#### [Trecho de origem]
*****
A expectativa dos alagoanos em busca de uma vida melhor foi rapidamente frustrada, quando o grupo foi recepcionado em um alojamento sem estrutura e teve que pagar por ferramentas de trabalho e comida servida na fazenda. Até que nessa segunda-feira (13), eles criaram coragem de denunciar condições de trabalho análogo à escravidão.
Os trabalhadores denunciam que chegaram à fazenda já contendo uma dívida praticamente impagável e que só aumenta, ao tempo que a colheita do café - serviço para o qual a maioria foi contratada - está cada vez menor. "A dívida só cresce, essa dívida aí que eu expus no vídeo, que dá quase R$ 11 mil, é porque foram buscar a gente de van lá na nossa cidade, em Penedo, então trouxeram a gente para cá. Essa dívida está incluída com a passagem, o material dos meninos [luvas, botas e peneiras] e alimentação", detalhou a mulher contando que, somente referente ao transporte, o valor cobrado gira em torno de R$ 8 mil para o grupo.
Como foi o recrutamento - A cozinheira contou não conhecer a pessoa responsável pelo recrutamento, mas sabe "que o rapaz desapaceu". "Foi um conhecido que passou para outro, e que foi passando para todo mundo, e foi por isso que a gente acabou aqui. Todo mundo estava desempregado, em Penedo, então um colega da gente, que eu não sei nem sei quem era, informou que aqui estava tendo trabalho, e que o ano passado ele tinha vindo para essa fazenda e que a colheita estava sendo boa. Um foi passando para o outro, que foi passando para o outro e a gente acabou aqui nessa situação, inclusive o rapaz desapareceu depois que a gente chegou aqui, a gente não tem mais contato com ele, ninguém consegue mais entrar em contato, é como se ele não tivesse mais o chip", relata.
*****
#### [Registros exibidos]
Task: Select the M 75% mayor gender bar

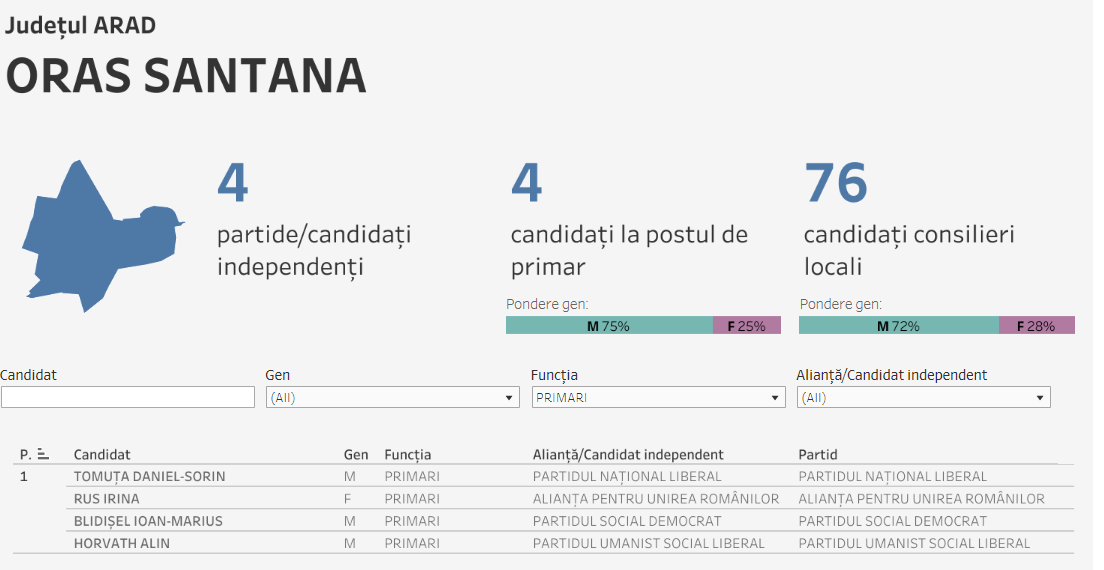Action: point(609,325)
*****
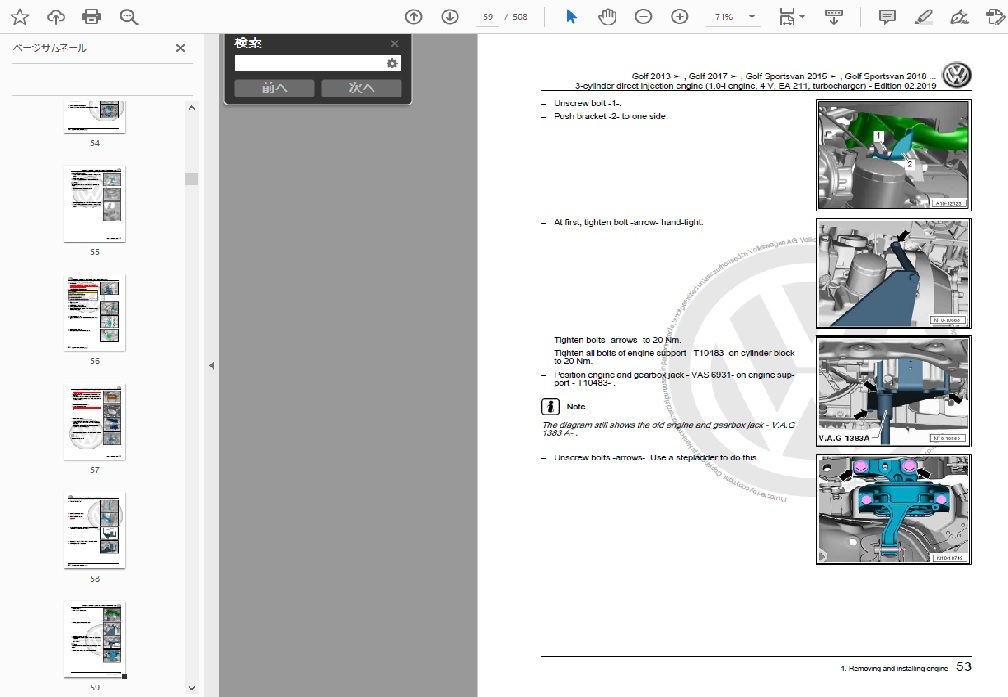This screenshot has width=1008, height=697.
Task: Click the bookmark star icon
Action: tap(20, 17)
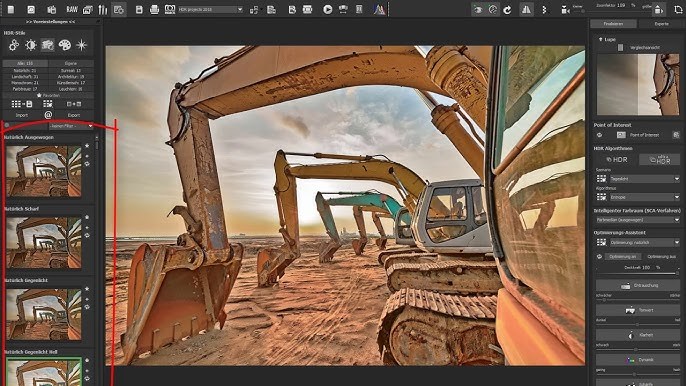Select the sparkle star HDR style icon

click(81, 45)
*****
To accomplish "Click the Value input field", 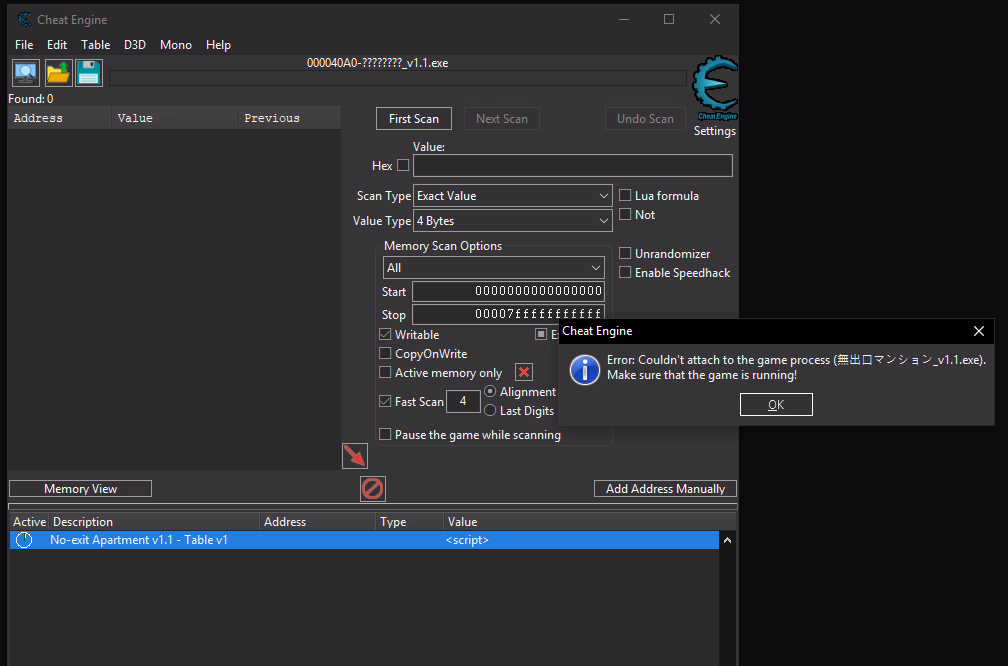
*****
#### [Tarefas]
1/ Segundo o trecho sobre os trabalhadores alagoanos, quanto foi cobrado do grupo, aproximadamente, só pelo transporte?
2/ Reproduza fielmente o trecho sobre os trabalhadores alagoanos, começando em "Os trabalhadores denunciam" e seguindo até "para o grupo.".
Os registros não têm relação com o que se pede aqui.

#### [Respostas em ordem]
1/ Cerca de R$ 8 mil.

2/
Os trabalhadores denunciam que chegaram à fazenda já contendo uma dívida praticamente impagável e que só aumenta, ao tempo que a colheita do café - serviço para o qual a maioria foi contratada - está cada vez menor. "A dívida só cresce, essa dívida aí que eu expus no vídeo, que dá quase R$ 11 mil, é porque foram buscar a gente de van lá na nossa cidade, em Penedo, então trouxeram a gente para cá. Essa dívida está incluída com a passagem, o material dos meninos [luvas, botas e peneiras] e alimentação", detalhou a mulher contando que, somente referente ao transporte, o valor cobrado gira em torno de R$ 8 mil para o grupo.